*** Begin section ***

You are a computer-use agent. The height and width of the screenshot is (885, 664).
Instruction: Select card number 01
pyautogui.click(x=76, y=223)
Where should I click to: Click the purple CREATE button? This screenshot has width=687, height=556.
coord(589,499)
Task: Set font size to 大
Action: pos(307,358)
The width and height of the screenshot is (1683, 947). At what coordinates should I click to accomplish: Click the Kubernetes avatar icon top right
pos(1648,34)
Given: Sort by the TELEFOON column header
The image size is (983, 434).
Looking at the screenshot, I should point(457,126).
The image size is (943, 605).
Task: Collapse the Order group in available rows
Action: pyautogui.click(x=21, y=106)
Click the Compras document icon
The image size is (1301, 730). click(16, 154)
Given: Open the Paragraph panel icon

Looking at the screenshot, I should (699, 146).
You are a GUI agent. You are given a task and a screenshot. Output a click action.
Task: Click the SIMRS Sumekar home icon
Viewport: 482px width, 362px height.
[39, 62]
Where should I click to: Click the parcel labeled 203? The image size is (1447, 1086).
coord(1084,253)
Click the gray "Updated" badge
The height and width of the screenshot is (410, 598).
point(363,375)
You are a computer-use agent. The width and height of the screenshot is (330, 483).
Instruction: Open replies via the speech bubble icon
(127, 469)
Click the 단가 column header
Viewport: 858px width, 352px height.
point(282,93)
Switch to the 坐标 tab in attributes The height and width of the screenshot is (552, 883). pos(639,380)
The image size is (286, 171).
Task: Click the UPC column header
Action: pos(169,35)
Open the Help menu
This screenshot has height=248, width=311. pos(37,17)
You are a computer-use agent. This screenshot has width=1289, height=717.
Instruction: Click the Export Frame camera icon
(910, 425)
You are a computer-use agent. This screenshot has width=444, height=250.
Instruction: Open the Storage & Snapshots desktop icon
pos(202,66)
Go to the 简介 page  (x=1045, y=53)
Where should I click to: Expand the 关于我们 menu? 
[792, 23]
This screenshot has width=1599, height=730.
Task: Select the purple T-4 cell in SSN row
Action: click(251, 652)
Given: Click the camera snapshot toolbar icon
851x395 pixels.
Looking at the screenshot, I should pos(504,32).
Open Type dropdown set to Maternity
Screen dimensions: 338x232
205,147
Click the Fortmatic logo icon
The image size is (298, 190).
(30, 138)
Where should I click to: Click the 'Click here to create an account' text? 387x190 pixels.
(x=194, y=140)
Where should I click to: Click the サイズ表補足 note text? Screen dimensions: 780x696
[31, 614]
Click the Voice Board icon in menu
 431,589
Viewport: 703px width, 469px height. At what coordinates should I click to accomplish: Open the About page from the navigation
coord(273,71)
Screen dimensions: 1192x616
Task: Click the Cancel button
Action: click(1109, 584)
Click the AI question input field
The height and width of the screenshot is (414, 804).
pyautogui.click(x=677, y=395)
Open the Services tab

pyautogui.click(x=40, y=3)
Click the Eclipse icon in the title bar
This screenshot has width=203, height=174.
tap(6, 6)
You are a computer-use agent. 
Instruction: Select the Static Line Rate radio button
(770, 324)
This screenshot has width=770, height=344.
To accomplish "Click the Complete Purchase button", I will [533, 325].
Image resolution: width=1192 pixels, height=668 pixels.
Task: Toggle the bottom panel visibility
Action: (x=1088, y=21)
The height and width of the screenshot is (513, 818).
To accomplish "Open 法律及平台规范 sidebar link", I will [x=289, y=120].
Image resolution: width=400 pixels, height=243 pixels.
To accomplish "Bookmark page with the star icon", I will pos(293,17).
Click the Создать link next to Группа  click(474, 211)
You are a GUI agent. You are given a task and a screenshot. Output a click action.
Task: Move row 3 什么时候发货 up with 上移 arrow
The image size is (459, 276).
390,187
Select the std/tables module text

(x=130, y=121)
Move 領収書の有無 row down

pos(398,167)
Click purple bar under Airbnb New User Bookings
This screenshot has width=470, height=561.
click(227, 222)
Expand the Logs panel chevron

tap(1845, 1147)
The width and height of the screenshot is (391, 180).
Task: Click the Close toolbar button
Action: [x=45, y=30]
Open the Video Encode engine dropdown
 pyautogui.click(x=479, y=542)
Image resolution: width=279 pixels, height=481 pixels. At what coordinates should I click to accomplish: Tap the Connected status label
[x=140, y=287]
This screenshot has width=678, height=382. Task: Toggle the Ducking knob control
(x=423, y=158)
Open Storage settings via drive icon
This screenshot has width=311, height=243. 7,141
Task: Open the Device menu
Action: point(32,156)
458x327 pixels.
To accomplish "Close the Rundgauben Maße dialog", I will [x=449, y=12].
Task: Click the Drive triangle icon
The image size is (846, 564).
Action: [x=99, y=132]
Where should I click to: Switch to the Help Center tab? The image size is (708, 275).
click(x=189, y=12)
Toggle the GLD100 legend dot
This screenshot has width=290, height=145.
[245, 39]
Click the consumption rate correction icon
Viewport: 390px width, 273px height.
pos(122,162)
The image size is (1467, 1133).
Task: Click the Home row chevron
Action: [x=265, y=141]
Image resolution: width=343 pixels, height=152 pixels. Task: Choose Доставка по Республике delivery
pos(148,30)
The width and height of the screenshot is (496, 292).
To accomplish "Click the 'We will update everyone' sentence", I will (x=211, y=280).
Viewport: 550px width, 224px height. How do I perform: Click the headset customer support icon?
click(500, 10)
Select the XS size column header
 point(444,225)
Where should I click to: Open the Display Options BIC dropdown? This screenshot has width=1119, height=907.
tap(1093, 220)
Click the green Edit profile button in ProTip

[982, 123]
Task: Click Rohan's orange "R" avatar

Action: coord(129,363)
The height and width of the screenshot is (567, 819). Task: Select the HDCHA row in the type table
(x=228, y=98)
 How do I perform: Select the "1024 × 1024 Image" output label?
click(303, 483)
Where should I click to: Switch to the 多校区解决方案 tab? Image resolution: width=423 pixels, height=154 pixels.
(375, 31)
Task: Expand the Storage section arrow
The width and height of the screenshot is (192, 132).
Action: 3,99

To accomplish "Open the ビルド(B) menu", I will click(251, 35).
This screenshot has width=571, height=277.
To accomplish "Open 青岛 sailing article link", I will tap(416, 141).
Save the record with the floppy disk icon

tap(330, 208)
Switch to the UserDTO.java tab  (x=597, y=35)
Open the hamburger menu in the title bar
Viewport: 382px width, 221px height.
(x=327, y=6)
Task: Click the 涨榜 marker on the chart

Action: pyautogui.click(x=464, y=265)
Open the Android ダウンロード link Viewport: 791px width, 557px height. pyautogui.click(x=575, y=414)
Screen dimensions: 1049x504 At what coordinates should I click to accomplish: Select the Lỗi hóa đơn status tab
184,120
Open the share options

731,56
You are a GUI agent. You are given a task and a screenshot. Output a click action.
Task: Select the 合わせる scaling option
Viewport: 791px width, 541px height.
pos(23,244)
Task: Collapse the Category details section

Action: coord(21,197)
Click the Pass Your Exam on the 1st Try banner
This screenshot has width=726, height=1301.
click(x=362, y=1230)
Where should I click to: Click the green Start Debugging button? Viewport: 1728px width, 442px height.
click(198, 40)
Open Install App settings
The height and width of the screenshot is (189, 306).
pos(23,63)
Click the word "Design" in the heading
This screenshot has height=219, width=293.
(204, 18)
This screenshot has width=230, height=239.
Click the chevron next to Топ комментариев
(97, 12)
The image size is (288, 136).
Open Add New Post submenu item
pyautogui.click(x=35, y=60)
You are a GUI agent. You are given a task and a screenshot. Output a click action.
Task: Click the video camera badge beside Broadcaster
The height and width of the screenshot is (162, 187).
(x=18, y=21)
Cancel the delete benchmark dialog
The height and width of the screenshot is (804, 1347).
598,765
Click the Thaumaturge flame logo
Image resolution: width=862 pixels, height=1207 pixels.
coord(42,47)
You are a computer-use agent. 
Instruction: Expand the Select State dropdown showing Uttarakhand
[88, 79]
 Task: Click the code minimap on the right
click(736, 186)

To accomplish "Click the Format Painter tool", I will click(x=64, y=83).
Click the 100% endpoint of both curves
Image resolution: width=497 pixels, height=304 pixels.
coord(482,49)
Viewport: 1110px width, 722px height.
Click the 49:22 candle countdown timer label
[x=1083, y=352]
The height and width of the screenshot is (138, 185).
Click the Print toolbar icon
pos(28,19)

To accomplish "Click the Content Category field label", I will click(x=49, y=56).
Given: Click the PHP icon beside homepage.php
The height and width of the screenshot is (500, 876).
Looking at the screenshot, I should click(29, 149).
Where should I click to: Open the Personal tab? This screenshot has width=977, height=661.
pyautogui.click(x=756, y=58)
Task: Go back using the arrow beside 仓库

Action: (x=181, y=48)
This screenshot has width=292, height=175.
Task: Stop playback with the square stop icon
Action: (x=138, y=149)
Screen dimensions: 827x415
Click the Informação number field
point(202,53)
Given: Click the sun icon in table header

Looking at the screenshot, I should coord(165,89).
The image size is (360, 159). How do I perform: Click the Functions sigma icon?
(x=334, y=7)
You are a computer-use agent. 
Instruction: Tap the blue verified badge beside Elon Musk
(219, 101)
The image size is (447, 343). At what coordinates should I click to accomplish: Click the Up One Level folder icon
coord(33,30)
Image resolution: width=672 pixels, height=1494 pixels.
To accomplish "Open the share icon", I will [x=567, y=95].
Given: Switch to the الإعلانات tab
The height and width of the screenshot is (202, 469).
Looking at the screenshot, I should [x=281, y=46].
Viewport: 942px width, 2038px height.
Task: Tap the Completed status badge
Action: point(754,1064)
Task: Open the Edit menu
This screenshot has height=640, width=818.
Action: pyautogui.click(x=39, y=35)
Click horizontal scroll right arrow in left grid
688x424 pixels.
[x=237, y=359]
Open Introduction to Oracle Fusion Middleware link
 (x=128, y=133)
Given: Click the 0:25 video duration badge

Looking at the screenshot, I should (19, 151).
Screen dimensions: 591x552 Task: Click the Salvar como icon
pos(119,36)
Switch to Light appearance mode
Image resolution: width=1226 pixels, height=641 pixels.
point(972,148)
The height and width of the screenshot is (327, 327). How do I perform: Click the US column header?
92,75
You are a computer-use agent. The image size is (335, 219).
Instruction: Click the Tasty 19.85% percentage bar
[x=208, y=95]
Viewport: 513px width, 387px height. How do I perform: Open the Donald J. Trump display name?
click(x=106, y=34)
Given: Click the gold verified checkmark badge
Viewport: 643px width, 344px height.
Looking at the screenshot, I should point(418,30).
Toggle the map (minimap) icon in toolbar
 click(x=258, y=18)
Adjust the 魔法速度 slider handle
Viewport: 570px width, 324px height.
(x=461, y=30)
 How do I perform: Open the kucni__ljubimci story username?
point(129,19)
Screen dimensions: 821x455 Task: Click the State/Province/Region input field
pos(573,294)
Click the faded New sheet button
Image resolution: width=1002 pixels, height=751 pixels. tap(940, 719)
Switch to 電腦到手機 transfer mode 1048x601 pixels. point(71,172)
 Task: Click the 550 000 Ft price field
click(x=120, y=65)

*** End section ***

◆ Your task
The lines holding the word "title" are the answer. Pull them out of the records and copy them.

◆ Solution
Click the Eclipse icon in the title bar
Open the hamburger menu in the title bar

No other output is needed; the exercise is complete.